Posted by Emlyn on 12-24-2007 at 12:29 PM [link]

...correction note: “Moore and Scruggs zig-zagging, etc.” I have no knowledge that Moore zig-zagged, and so this is an alledged notion, not a fact...There’s no basis in fact and I withdraw the notion that “Moore zig-zagged in Dickey’s plane for anything at all...”

Posted by Emlyn on 12-24-2007 at 12:37 PM [link]

Emlyn, I’m not sure why I was dragged into this, although you appear more upset with lawdoc than me.  I was responding to lawdoc’s interpretation of an article, post, whatever, and correcting his error.

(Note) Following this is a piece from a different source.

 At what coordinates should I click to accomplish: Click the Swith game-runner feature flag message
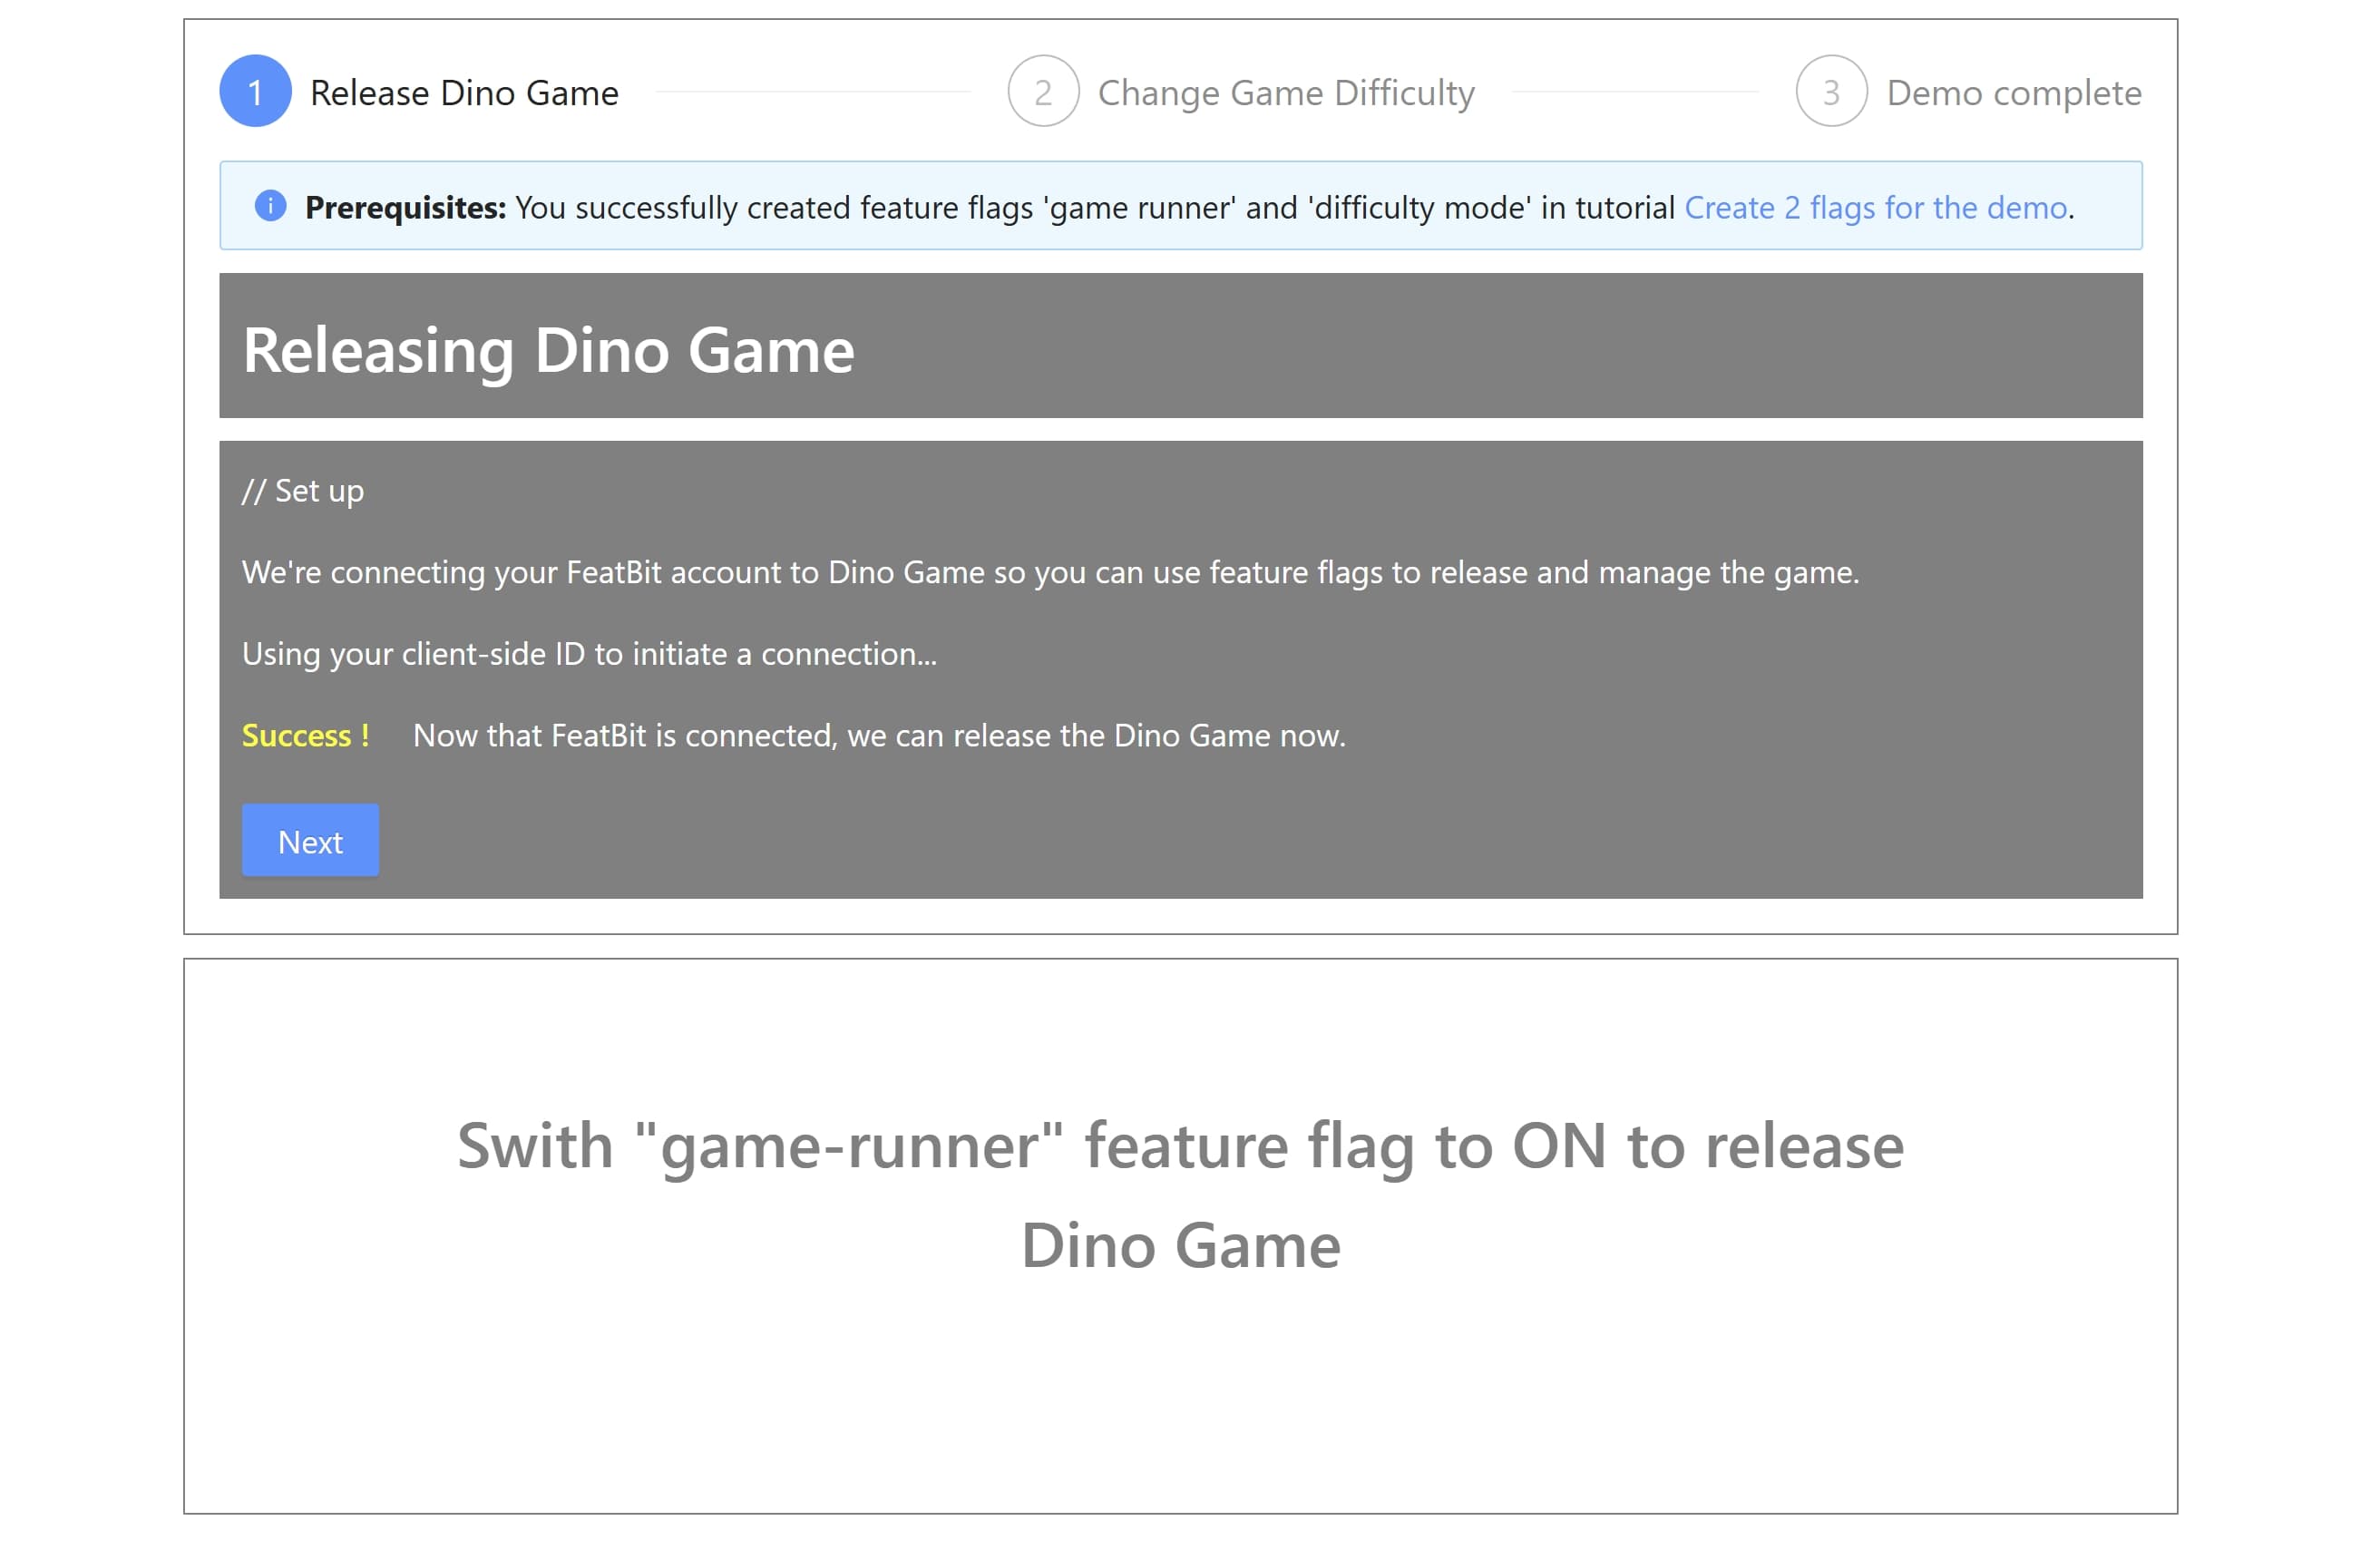point(1180,1145)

I really don’t care who got what, because I got none.

In my old, really smart-ass days, I would have made have a repartee to the anaconda comment, but I will bite my tongue.

Posted by brush on 12-24-2007 at 01:37 PM [link]

After what’s happening to Scruggs and company, you really think Motley and Ness are wanting to have anyone in South Carolina start looking over their deal with a microscope?

The biggest mistake Scruggs made was to not let the sleeping dog of the tobacco fees lie, by getting caught up in other fights.  Maybe Motley and Ness are taking note of that and will decide to sit this one out. 

I guess it depends on whether there are any P.L. Blakes hiding in the woods in South Carolina, doesn’t it?

Posted by lawdoctor1960 on 12-24-2007 at 02:40 PM [link]

I think it was William Golding who actually came up with the line in the Watergate movie where Deep Throat keeps coming out of the shadows with that famous line, “Follow the jet vapors....” Motley?  No.  Ness?  In Scotland.  The rest is cats in a closed room full of rocking chairs.

Posted by Emlyn on 12-24-2007 at 04:39 PM [link]

Re question/Lawdoctor:  There’s rumor that from the very beginning of the Mississippi interest in tobacco, Scruggs was really under funded.  I think somebody said he was out to try to beat big tobacco, which at that time is thought to have an annual budget for law in USA at or around 60 m - and Scruggs’ war chest was only 5 m.  I know lawyer J.D.Lee came from the Castano group, which was funded by hundreds of lawyers, but they lost their class-action status.  When that happened, Motley pitched a program to pay the group if they pitched in Scruggs’ war chest.  They did.  Lee said he put in 100 k and is getting 10 m.  There are multiples of Lee’s who have to be paid, but I have no idea how the pay-off’s are structured to square things with the IRS, State lawyers, and special Assistant A.G.’s.  I also don’t think the A.G.’s were entirely idealistic in their firm picks, so everybody is PL Blake and nobody is PL Blake.  I think you can imagine how buckaneers managed to split their heists, sometimes burying the partnerships with the treasure in the sand.  It’s quite possible, since you ask, there are more PL Blake’s, and it’s equally probable that this is just another sort of RICO, with front and back door places for tobacco money to be sorted out.  The real tragedy is that Moore’s declaration may have been his political future as laid out by the very best of friendships - Dickie Scruggs who, at one time, would have considered all options of management to keep Moore’s hands clean.  I think all PL Blake’s, as you suggest, are out there.